Word and item position data:
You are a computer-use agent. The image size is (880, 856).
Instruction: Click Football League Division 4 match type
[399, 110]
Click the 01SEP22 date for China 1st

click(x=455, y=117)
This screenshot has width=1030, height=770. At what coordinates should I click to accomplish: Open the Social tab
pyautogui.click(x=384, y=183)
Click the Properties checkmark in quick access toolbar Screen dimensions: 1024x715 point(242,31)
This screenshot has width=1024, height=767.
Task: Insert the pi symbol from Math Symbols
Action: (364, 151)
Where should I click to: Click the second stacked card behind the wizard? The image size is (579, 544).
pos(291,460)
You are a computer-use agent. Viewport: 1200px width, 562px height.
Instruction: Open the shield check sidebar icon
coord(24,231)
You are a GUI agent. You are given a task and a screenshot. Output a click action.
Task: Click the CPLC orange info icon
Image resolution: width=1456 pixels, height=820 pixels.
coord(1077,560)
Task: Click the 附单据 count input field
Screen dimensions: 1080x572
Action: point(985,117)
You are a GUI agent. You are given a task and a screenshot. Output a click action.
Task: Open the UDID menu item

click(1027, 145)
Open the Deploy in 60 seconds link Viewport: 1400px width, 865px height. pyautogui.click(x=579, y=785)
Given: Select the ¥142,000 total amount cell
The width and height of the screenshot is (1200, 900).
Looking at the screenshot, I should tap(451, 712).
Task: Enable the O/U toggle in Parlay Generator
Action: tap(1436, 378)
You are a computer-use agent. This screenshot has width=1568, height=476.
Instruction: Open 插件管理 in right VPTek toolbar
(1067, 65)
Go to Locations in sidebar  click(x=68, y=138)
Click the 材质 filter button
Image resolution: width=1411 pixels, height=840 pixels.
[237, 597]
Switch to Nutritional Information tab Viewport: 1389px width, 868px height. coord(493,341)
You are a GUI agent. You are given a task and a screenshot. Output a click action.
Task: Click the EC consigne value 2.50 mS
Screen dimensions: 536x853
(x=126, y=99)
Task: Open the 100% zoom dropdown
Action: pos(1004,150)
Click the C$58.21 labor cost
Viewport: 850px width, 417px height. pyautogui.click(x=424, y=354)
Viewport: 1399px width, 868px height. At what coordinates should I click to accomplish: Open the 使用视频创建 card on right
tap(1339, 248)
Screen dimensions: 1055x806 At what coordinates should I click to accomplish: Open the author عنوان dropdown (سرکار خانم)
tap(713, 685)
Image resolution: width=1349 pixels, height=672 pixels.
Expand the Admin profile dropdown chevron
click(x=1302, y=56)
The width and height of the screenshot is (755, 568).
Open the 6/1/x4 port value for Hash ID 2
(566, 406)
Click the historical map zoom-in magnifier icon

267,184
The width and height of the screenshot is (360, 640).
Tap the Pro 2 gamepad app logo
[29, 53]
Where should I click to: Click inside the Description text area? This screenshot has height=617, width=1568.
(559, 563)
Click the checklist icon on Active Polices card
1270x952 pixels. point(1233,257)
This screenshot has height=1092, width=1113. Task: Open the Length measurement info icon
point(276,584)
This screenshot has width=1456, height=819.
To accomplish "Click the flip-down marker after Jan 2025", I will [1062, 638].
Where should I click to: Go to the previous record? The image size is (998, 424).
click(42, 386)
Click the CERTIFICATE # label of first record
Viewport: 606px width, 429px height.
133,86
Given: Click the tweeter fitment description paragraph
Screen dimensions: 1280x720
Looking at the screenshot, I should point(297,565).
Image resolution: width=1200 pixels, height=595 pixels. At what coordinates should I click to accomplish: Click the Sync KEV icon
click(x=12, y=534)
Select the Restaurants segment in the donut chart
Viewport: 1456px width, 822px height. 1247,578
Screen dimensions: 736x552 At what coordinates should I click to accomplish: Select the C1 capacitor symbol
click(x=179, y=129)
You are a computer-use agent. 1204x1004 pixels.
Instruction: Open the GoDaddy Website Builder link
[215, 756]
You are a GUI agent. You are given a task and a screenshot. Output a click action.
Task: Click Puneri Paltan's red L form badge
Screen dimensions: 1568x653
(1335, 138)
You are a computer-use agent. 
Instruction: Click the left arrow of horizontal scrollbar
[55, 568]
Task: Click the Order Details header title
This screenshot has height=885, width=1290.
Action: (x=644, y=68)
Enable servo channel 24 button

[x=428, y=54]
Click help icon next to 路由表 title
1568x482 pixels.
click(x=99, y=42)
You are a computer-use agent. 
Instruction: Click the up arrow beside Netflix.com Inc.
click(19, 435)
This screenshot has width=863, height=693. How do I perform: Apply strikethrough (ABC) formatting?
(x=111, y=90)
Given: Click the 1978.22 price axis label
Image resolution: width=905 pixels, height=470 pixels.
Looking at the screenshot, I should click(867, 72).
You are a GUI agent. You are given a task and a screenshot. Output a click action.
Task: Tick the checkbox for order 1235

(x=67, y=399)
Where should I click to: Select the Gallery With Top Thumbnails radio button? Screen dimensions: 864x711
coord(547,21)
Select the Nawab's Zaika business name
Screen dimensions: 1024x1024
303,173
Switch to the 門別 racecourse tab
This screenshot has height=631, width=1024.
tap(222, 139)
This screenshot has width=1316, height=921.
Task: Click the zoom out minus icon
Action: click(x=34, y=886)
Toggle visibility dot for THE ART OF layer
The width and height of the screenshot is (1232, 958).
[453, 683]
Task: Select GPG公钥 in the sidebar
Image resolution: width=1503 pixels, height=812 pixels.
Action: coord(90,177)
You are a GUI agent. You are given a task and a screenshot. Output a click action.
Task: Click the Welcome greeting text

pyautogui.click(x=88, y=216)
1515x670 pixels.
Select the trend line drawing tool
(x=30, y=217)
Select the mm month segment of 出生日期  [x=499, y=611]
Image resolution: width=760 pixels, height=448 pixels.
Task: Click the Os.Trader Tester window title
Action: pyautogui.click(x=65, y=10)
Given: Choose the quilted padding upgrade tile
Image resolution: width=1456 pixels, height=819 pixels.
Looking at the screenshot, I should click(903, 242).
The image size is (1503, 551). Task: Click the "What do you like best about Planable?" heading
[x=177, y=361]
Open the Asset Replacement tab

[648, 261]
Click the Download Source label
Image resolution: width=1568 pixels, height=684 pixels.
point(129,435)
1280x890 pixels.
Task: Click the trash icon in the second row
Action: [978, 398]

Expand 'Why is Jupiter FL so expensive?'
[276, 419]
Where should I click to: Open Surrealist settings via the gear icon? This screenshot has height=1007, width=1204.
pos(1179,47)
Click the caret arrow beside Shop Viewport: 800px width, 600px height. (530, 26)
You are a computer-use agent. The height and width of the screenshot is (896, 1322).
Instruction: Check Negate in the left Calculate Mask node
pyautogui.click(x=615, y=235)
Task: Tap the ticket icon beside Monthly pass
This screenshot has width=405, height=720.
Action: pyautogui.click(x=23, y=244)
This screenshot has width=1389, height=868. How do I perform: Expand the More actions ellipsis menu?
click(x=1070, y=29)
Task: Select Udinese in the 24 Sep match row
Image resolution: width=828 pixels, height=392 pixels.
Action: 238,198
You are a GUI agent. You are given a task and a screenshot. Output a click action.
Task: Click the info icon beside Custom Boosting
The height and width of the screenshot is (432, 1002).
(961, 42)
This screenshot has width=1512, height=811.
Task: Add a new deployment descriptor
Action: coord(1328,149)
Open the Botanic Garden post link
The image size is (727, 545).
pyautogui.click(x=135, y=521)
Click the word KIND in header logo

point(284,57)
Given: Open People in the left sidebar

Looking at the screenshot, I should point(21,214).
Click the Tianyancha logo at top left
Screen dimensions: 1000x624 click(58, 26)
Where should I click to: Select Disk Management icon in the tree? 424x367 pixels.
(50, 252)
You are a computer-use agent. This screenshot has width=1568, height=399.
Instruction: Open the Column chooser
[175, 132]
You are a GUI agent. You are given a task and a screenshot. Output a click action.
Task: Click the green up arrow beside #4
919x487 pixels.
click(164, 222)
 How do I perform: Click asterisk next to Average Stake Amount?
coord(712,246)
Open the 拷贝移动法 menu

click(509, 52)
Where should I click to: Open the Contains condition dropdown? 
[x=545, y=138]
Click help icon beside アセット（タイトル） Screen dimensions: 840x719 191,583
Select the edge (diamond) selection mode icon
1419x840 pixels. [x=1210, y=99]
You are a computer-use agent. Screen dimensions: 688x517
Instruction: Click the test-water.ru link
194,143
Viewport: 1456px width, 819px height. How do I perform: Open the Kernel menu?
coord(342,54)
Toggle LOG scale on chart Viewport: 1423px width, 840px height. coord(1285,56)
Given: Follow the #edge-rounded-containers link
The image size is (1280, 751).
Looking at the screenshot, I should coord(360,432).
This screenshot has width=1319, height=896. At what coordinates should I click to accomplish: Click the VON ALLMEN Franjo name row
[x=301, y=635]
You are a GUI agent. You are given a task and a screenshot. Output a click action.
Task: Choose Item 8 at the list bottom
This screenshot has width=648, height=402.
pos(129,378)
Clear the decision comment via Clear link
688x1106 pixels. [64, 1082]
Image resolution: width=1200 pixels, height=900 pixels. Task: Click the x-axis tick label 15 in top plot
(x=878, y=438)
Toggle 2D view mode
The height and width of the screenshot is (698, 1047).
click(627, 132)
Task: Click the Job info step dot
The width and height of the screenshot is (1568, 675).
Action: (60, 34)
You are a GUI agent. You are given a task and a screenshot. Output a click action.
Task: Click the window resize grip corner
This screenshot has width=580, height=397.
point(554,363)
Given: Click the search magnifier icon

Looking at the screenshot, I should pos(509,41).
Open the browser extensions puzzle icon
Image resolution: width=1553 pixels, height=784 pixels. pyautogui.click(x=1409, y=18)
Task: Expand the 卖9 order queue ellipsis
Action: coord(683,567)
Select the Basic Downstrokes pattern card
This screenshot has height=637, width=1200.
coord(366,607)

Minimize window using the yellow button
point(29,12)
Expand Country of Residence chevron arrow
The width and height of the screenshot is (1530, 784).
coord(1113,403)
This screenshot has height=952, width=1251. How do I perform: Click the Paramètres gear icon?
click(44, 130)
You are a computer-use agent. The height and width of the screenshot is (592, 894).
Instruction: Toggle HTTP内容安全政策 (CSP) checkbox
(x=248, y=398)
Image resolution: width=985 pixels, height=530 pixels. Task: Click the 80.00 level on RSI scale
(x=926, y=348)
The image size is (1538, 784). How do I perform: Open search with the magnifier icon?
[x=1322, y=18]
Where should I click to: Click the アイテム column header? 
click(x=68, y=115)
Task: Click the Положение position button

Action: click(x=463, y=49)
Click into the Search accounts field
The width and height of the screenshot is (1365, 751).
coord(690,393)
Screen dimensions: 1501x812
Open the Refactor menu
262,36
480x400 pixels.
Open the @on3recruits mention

> **Directive**
Starting with the first line of the listing and going on through the line with "Open the Deploy", write those lines again, replacing "Instruction" with "Command" and leaving everything else unchanged.

> **Expected answer**
You are a computer-use agent. The image size is (880, 856).
Command: Click Football League Division 4 match type
[399, 110]
Click the 01SEP22 date for China 1st

click(x=455, y=117)
This screenshot has width=1030, height=770. At what coordinates should I click to accomplish: Open the Social tab
pyautogui.click(x=384, y=183)
Click the Properties checkmark in quick access toolbar Screen dimensions: 1024x715 point(242,31)
This screenshot has width=1024, height=767.
Task: Insert the pi symbol from Math Symbols
Action: (364, 151)
Where should I click to: Click the second stacked card behind the wizard? The image size is (579, 544).
pos(291,460)
You are a computer-use agent. Viewport: 1200px width, 562px height.
Command: Open the shield check sidebar icon
coord(24,231)
You are a GUI agent. You are given a task and a screenshot. Output a click action.
Task: Click the CPLC orange info icon
Image resolution: width=1456 pixels, height=820 pixels.
coord(1077,560)
Task: Click the 附单据 count input field
Screen dimensions: 1080x572
Action: point(985,117)
You are a GUI agent. You are given a task and a screenshot. Output a click action.
Task: Open the UDID menu item

click(1027, 145)
Open the Deploy in 60 seconds link Viewport: 1400px width, 865px height. pyautogui.click(x=579, y=785)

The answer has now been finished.